I couldn't tell her the whole truth. Not yet. How could I explain that her daughter-in-law had sacrificed her grandchild on the altar of a deranged obsession?

"She lost him," I said, the partial truth feeling like a betrayal of its own.

But my mother was sharp. She had never fully trusted Olivia, had always seen a flicker of selfishness behind her charming smile.

"Where is she?" my mother asked, her tone hardening. "Why isn't she here, grieving with you?"

"She's... at the hospital," I mumbled. "She's not well."

"Is she with that man?" The question was sharp, direct. "That Liam?"

I flinched, and that was all the answer she needed. A look of pure fury crossed her face.

"I knew it," she seethed. "I knew he was trouble the moment he slithered back into her life. To leave you alone at a time like this... to be with him... Ethan, how can you stand for this?"

"Mom, it's complicated."

"No, it's not!" she stood up, pacing the room. "It is simple. A man is supposed to be with his wife. A mother is supposed to mourn her child. She is doing neither. She is with another man. After everything you've done for her, everything you've given her. This is how she repays you?"
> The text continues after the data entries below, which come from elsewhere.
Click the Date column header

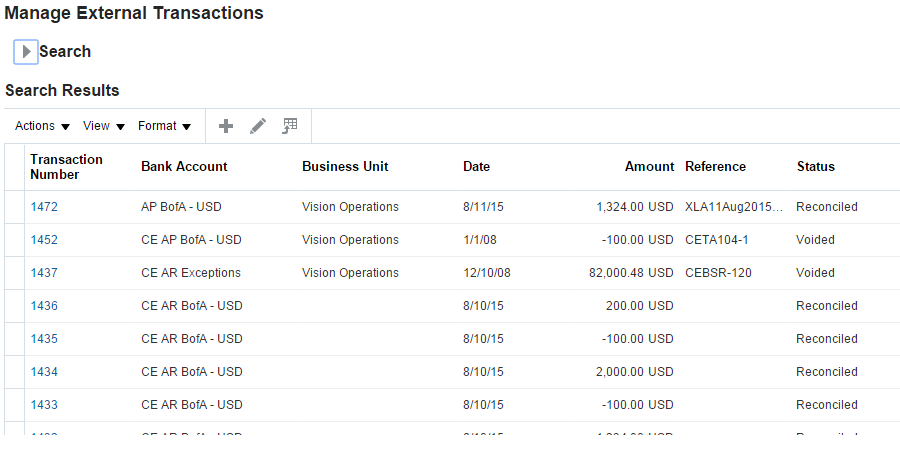(476, 167)
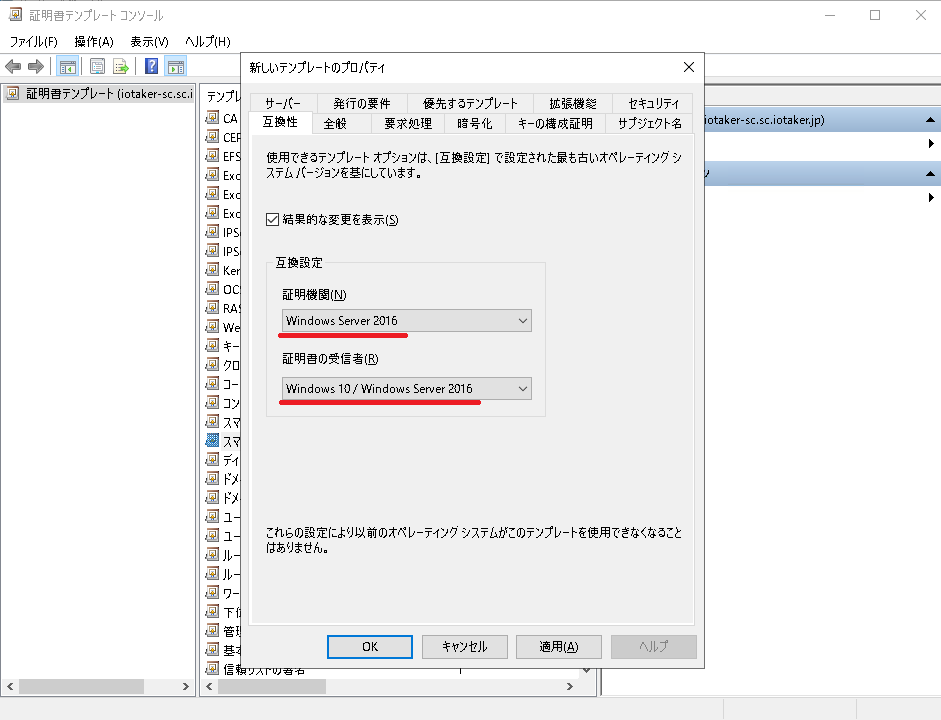941x720 pixels.
Task: Switch to the セキュリティ tab
Action: pos(653,103)
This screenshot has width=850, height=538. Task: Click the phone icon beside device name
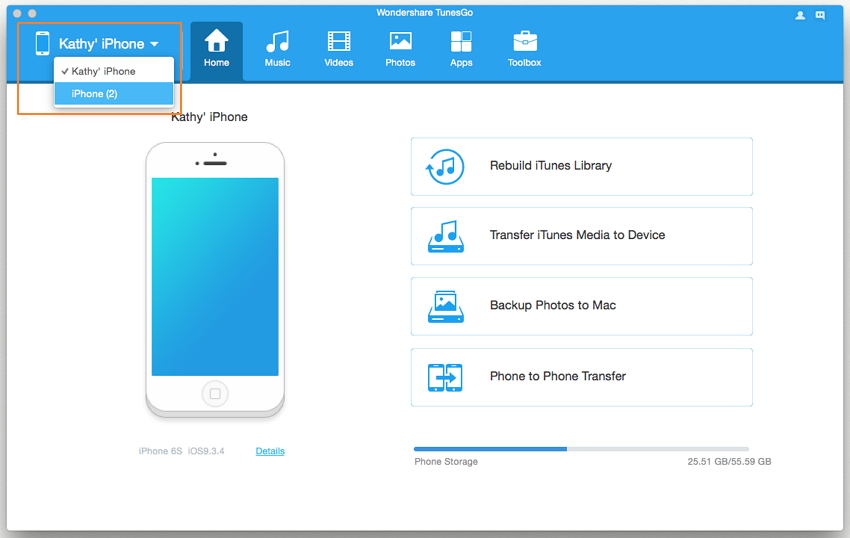click(42, 44)
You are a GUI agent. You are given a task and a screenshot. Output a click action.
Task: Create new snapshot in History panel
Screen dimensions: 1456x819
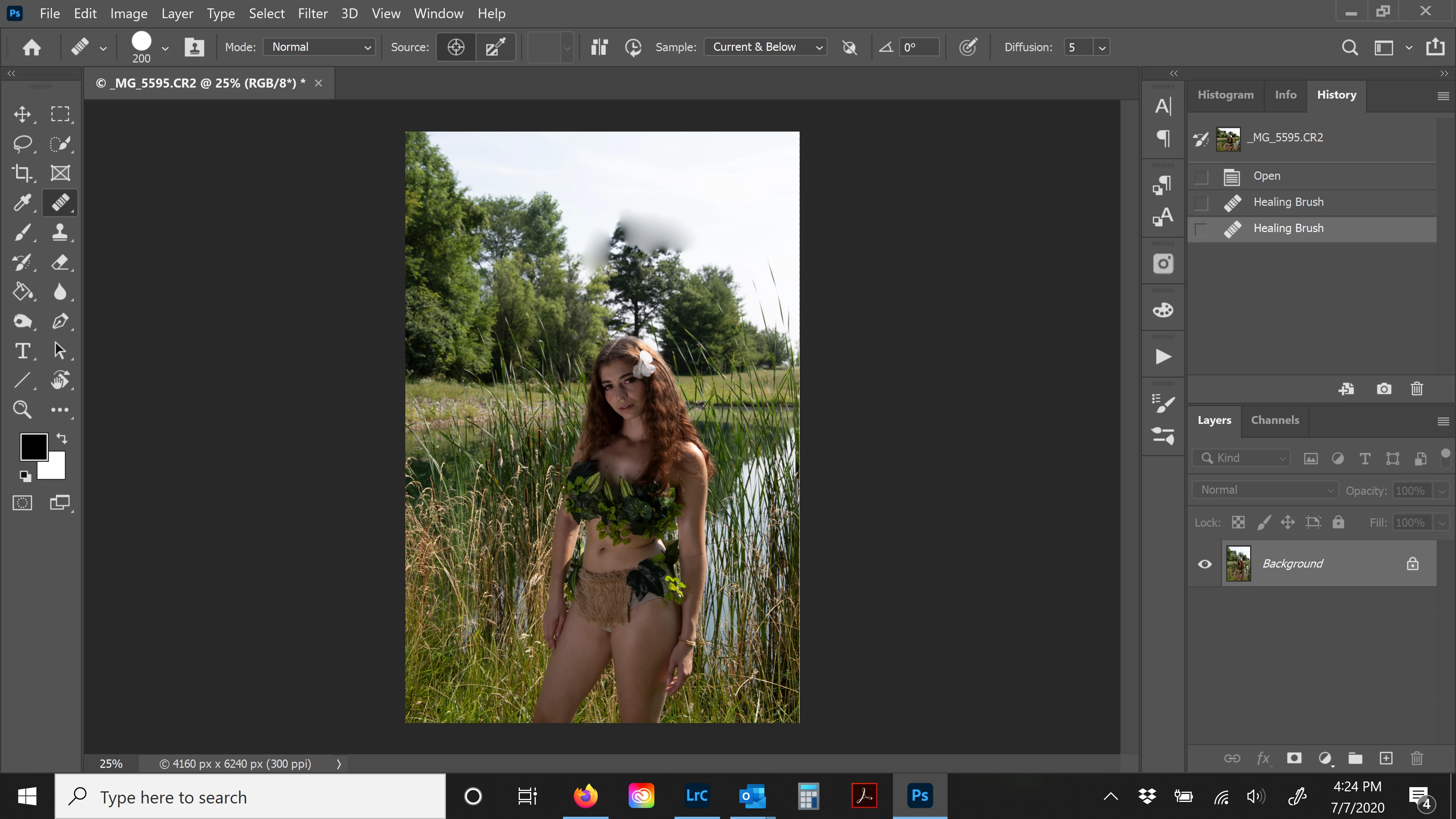(x=1384, y=389)
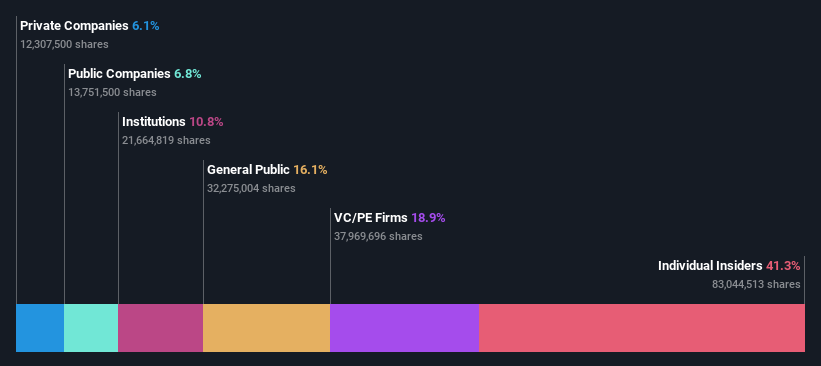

She stopped in front of me, her eyes blazing. "You get her back here, Ethan. You tell her to come home and face what she's done. Or so help me, I will go to that hospital and drag her out myself. This has to end. Her and that man. It ends now, or your marriage ends. You cannot let her destroy you."

Her words were an ultimatum, born of love and rage. And as I sat there, surrounded by the ghosts of my future, I began to see the past with a painful new clarity.

I thought about our marriage, about the countless times I had made excuses for Olivia's moods, for her strange attachment to her past. I had paid her debts, funded her failed business ideas, supported her through everything, all in the hope that one day she would finally, fully choose me. I had been a fool.

I had always been her safety net, her provider, the stable ground beneath her feet. But her heart had always been floating somewhere else, tethered to a memory. I wasn't her partner, I realized with a sickening lurch. I was her enabler. I had paid for the rope she used to hang me. The illusion of our happy life, our miracle baby, it was all a fantasy I had built for myself. And now, it had been burned to the ground. The worst part was knowing I had handed her the matches.